Which I wasn’t.
The Dragons passed beneath us, the clouds swirling away beneath their wings. And just when I thought it would never happen—fire lanced through the air.
It splashed uselessly against the lead Dragon’s scales—a Firethrower was no weapon against Dragons.
The next beam hit not the Dragon, but its rider. Bellatis were mighty warriors, but they had no defense against fire. The rider screamed as he erupted in flames.
Kiko didn’t wait to see if her firebomb worked, she selected another target, and scored with one shot. Vapor swirled as Marcus’s Gryphon swept by me. That was my cue—I plummeted from the clouds.
The pinion below me was a veteran, and saw me at the last moment. He rolled, slashing with teeth and talons.
I smashed into him, and sliced him to pieces. Drank from his life essence. My monster sucked it in so greedily that it almost got me killed, as the other riderless Dragon hammered into me from the side.
I rolled with it, twisting and sinking my teeth into his neck. He thrashed and tore at me, his talons striking deep. But I closed my jaws, and drank again. Dropped the body, and ducked another Dragon—he had scorch marks where his rider had been.
Blood ran down my shoulder where the talons had scored—and it was slow to stop. The pain was absorbed by the anguish of being eaten alive—I barely avoided the Dragon’s snapping jaws. He was smaller than me, but in this state I was next to useless.
But not completely. So long as Kiko kept most of the parasite darts at bay—I curled my hind legs up, buried their talons into the Dragon’s gut, and ripped him open.

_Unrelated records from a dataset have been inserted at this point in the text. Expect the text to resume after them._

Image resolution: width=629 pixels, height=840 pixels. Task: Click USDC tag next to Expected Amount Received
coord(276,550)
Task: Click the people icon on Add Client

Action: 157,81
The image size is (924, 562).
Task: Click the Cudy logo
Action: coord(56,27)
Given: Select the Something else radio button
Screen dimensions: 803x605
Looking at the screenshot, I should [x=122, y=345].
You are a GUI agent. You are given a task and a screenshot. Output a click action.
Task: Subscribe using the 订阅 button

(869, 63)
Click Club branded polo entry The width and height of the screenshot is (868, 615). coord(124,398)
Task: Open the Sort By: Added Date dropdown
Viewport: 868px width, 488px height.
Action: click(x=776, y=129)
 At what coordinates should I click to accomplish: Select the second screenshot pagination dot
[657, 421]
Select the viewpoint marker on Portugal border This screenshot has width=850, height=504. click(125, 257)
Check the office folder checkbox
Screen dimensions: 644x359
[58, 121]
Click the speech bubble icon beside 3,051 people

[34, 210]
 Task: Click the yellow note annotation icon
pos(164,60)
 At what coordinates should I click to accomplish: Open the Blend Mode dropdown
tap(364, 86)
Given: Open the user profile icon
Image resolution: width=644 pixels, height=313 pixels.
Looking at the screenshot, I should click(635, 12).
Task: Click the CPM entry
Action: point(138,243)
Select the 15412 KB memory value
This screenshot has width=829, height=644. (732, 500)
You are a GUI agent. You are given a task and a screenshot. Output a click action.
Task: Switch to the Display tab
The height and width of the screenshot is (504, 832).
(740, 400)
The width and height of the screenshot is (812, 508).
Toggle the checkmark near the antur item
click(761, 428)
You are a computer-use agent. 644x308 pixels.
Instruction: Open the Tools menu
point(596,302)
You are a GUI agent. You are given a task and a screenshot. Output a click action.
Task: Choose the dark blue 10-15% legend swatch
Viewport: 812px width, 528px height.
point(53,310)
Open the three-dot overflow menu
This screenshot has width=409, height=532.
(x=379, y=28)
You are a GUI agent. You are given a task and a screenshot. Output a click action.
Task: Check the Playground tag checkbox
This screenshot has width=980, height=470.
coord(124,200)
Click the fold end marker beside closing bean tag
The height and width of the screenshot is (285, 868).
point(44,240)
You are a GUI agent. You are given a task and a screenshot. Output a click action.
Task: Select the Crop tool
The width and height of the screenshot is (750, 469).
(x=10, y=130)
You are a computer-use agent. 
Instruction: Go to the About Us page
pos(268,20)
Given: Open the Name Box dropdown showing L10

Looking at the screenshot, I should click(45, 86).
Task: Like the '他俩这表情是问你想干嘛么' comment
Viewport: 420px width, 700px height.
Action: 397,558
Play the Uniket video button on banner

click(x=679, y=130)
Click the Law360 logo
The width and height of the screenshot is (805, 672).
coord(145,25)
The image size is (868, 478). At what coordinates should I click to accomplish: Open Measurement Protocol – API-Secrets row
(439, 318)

The deaths pumped energy to where I needed it most—healing my internal organs as the parasites chewed paths through them. I slashed my way to more power through another Dragon and felt new strength course through me.
Wings beat the clouds to ribbons of vapor as Dragons pursued a fleet, feathered form. Kiko’s firebolts lit the sky and pinions alike as she fired on them—it only slowed the Dragons, but three more had already lost their riders.
A blur of bright color—Vali, diving from above with a shriek, slicing her talons along an exposed flank before twisting away from grasping forelimbs to vanish once more in the clouds.
A dart buried itself in my shoulder. I knocked it free, but not before it had delivered its payload. With a snarl, I lunged at the shooter—his Dragon mount veered away, but I fastened my foretalons around his tail, opened my wings wide—and swung him in an arc around me. The momentum slung the Bellati rider right off to vanish with a thin scream toward the forest below. I released the Dragon, and he slammed into the nearest cliff. I followed, grabbing its head in my hands and twisting—
And the Deranger fed for the fifth time.
Four to go, two with riders and dart guns. And then there was Brock.
I flapped hard, feeling the strain through my entire body as I climbed into the clouds. Once I leveled off, I listened hard. I needed to get this right. My vision blurred as I stared through breaks in the clouds, searching—
And finding.
I closed my wings and dove straight down, counting on them to break my fall. If I overshot, the cliffs were too close for me to stop in time. The only answer to that was not to miss.
As I flashed past, I caught a glimpse of a swirl of purple feathers as Marcus and Kiko appeared and then vanished into a cloud. And then I slammed into the Dragon immediately behind them.
Another dart hit me point-blank, but I shredded my way through the Dragon and took the Bellati’s arm clean off, dart gun and all. Before knocking him from his perch and finishing the dying Dragon by sinking my talons in its throat and tearing it to shreds.
The pulse of essence counteracted the extra dose of parasites. Almost. I swung around—and a green scaled missile hit me hard, almost knocking me from the sky.
Life dissolved in a maelstrom of slashing talons and snapping teeth. I sank mine into a throat, and out of the corner of my eye, saw a big bronze Dragon bank toward us.
Brock.
Talons sliced into my shoulder, and as I closed my jaws, ending the seventh Dragon, a purple-feathered bomb dropped from directly over Brock’s head.
He didn’t see it until it dug foreclaws into his shoulders, and ripped its vicious hinds through his wings.
It was a hit only another winged creature could have accomplished—and it all but eliminated Brock’s ability to fly.
As he tumbled from the sky, Marcus followed him down.